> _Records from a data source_
====
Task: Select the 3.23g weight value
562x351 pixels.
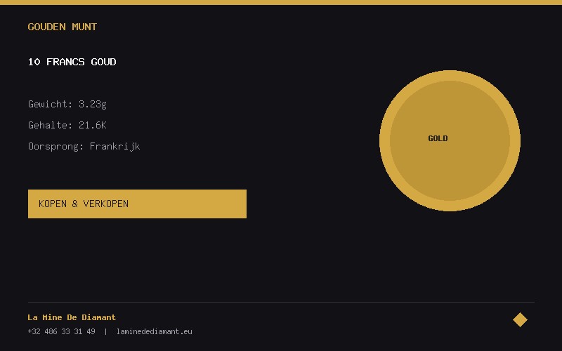Action: [93, 104]
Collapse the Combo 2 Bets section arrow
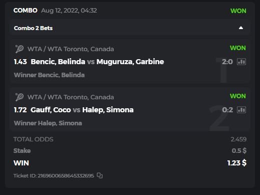 [241, 28]
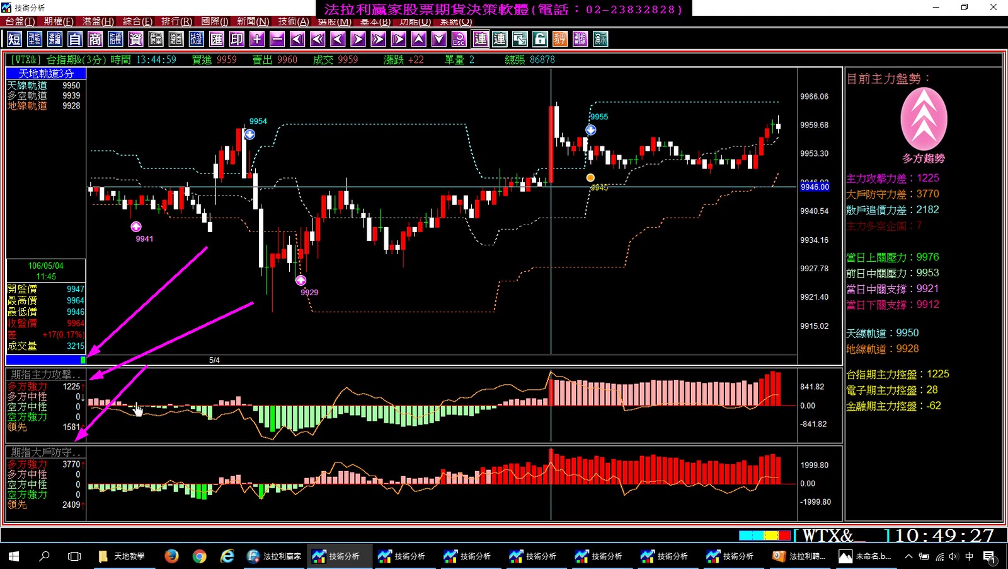This screenshot has width=1008, height=569.
Task: Click the downward triangle toolbar icon
Action: coord(439,39)
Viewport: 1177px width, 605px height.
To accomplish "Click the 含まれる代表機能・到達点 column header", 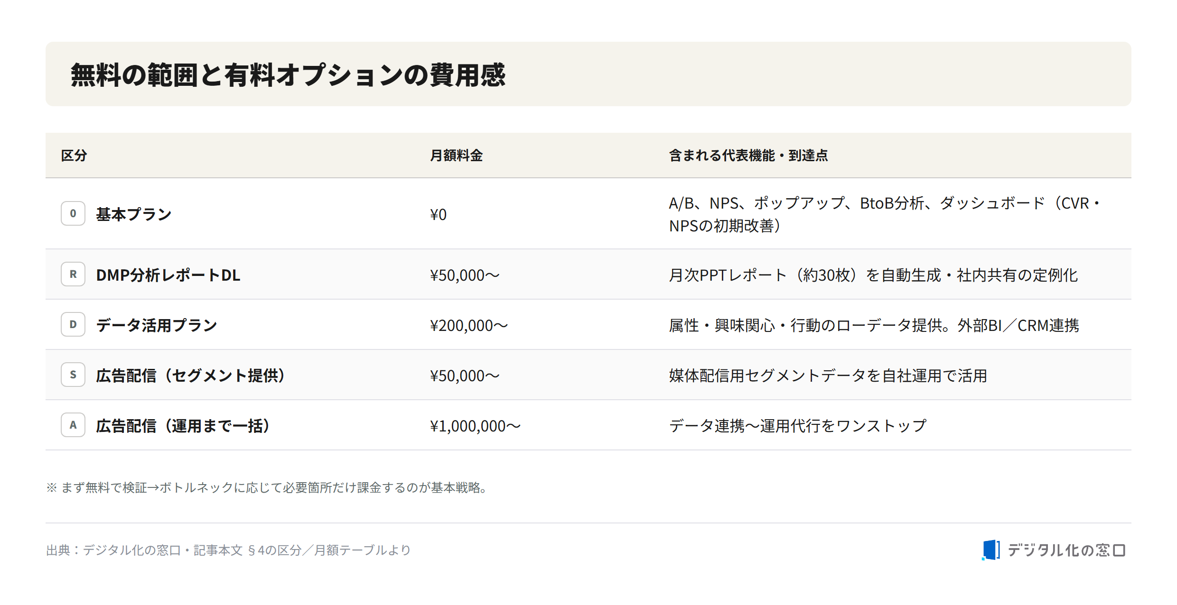I will coord(748,156).
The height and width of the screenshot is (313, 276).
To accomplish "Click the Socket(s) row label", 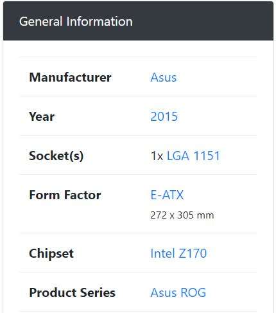I will 56,156.
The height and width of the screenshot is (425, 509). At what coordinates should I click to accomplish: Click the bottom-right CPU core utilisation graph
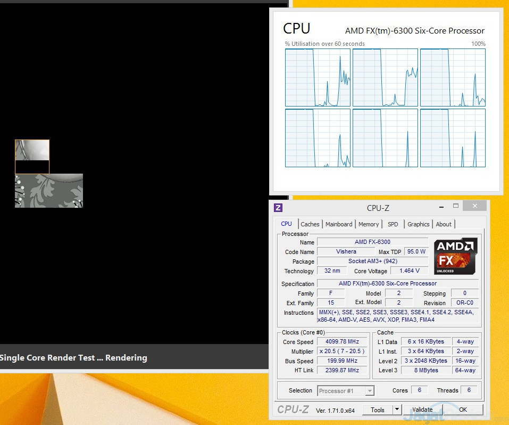(x=453, y=138)
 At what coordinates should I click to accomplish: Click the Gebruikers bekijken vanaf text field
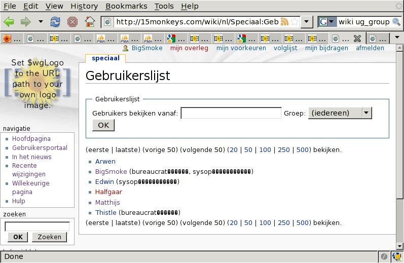(231, 113)
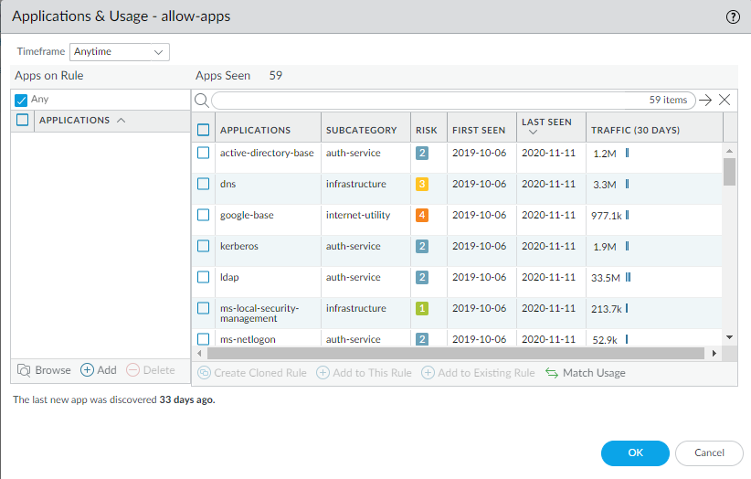Screen dimensions: 751x479
Task: Click the Add plus icon
Action: 88,370

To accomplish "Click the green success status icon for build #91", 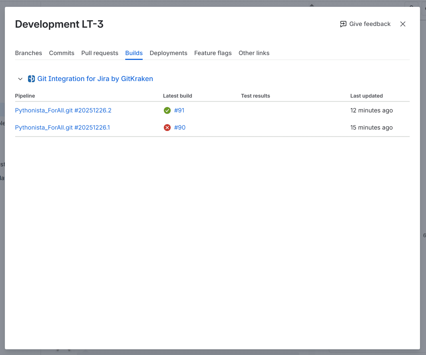I will tap(167, 110).
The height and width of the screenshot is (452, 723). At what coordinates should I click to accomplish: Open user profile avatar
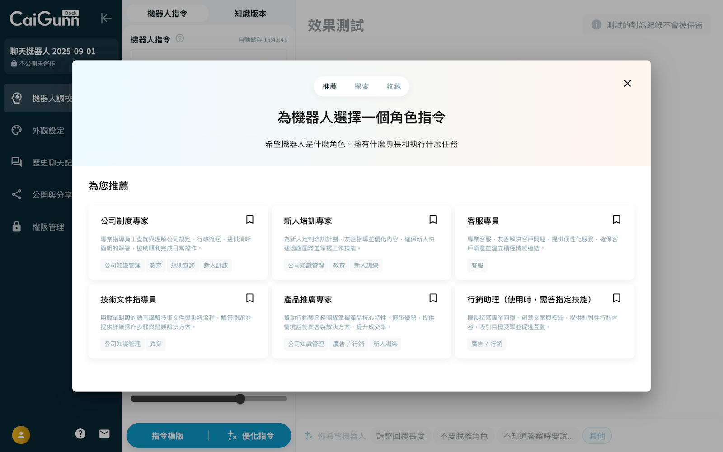click(21, 435)
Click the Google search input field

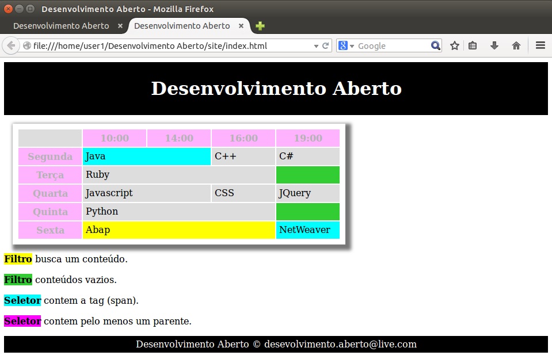tap(391, 46)
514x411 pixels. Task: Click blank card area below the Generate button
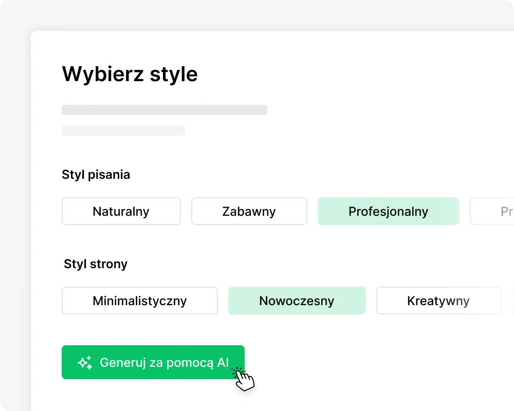[154, 398]
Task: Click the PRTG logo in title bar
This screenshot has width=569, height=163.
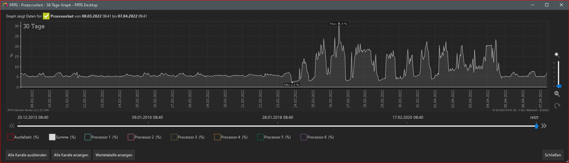Action: click(x=5, y=5)
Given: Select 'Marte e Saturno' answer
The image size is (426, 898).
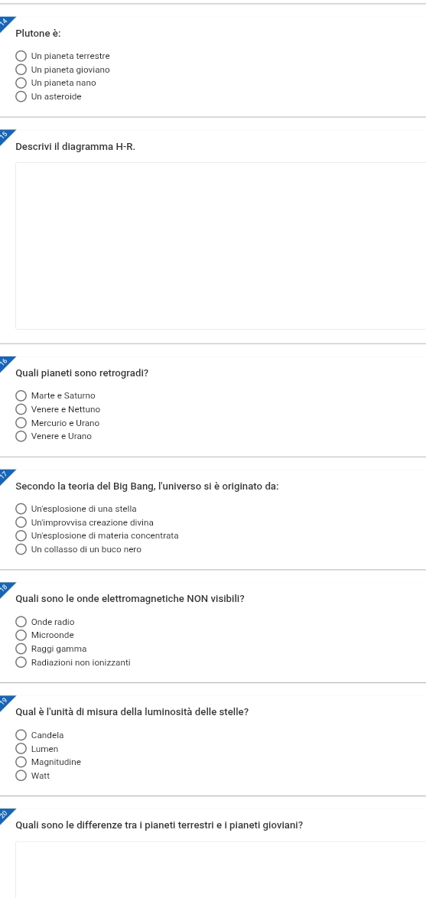Looking at the screenshot, I should (x=21, y=395).
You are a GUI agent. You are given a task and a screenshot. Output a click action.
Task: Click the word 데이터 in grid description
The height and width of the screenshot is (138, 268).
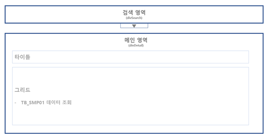(x=53, y=102)
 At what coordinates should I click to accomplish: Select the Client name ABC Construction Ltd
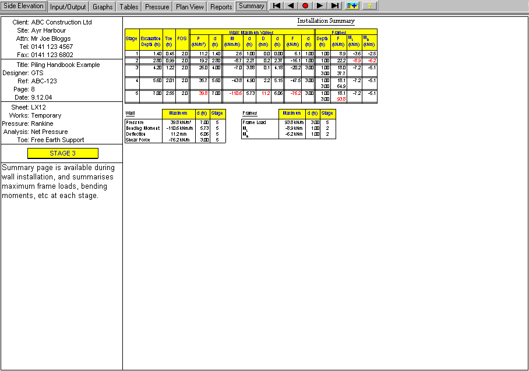click(61, 22)
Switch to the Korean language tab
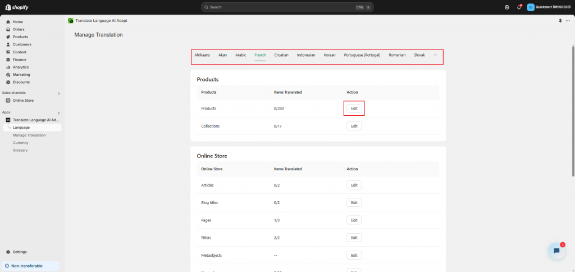575x272 pixels. [x=330, y=55]
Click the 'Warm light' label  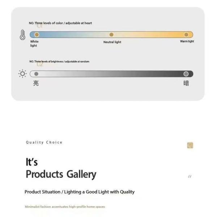pyautogui.click(x=187, y=41)
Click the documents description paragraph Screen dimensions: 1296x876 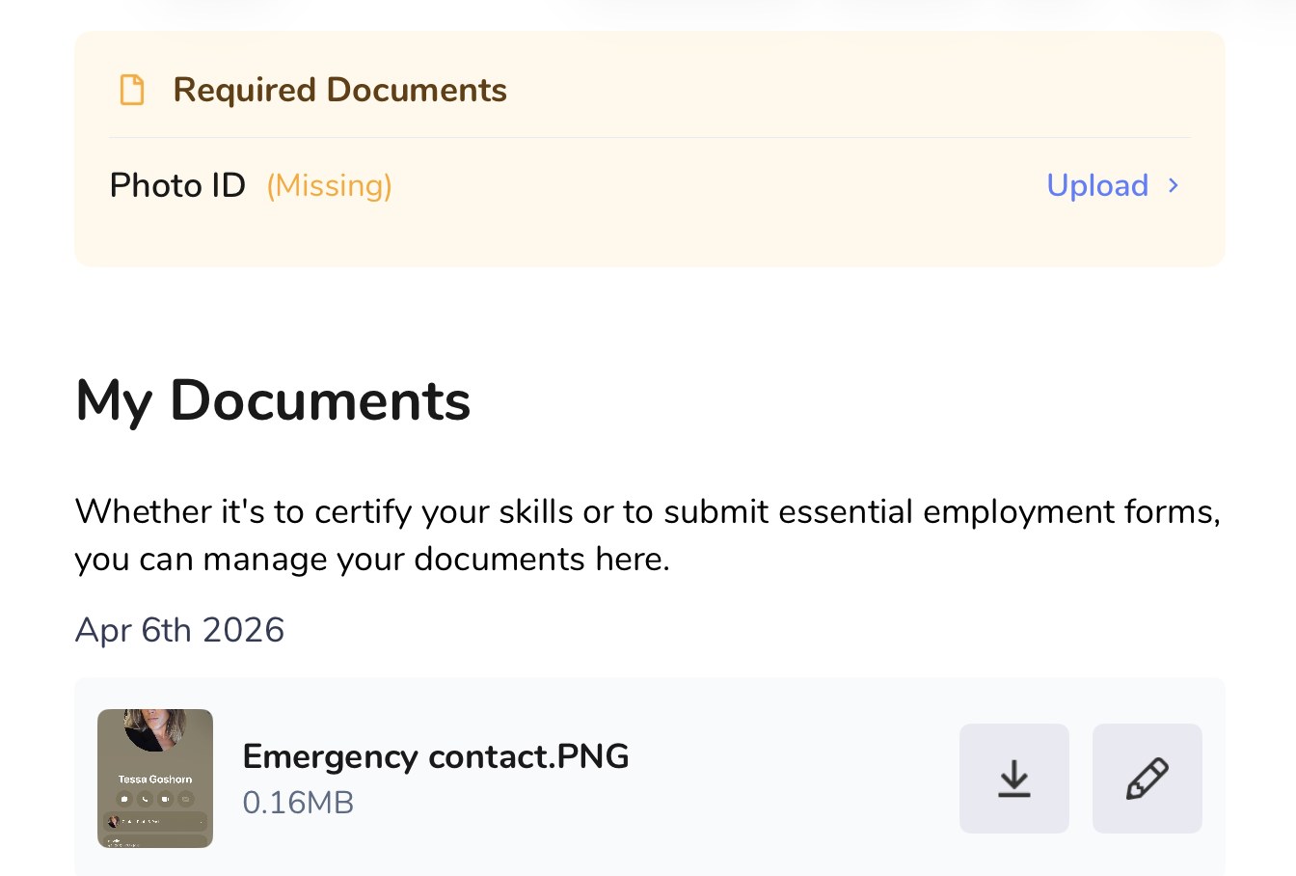647,534
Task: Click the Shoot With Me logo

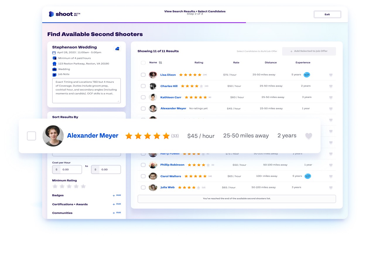Action: (x=64, y=14)
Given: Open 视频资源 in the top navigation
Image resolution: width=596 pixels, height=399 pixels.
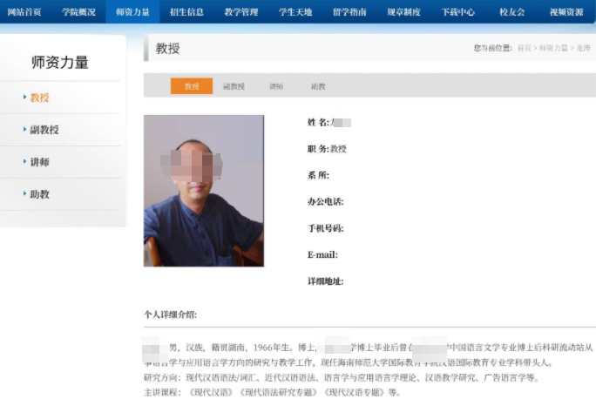Looking at the screenshot, I should 566,12.
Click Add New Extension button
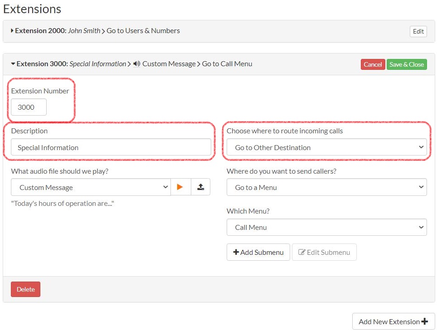The width and height of the screenshot is (437, 331). pos(393,321)

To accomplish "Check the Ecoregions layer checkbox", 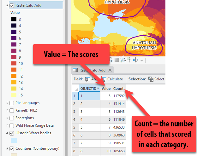I will [12, 118].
====
> _Directions for this task_
In the records above, find the line containing "Viewport: 1177px width, 605px height." and output every line from the first through that one, exactly, omitting pictures.

> _Exercise solution_
Task: Select the 3.23g weight value
562x351 pixels.
Action: [93, 104]
Collapse the Combo 2 Bets section arrow
 [241, 28]
This screenshot has width=1008, height=569.
Task: Click the downward triangle toolbar icon
Action: coord(439,39)
Viewport: 1177px width, 605px height.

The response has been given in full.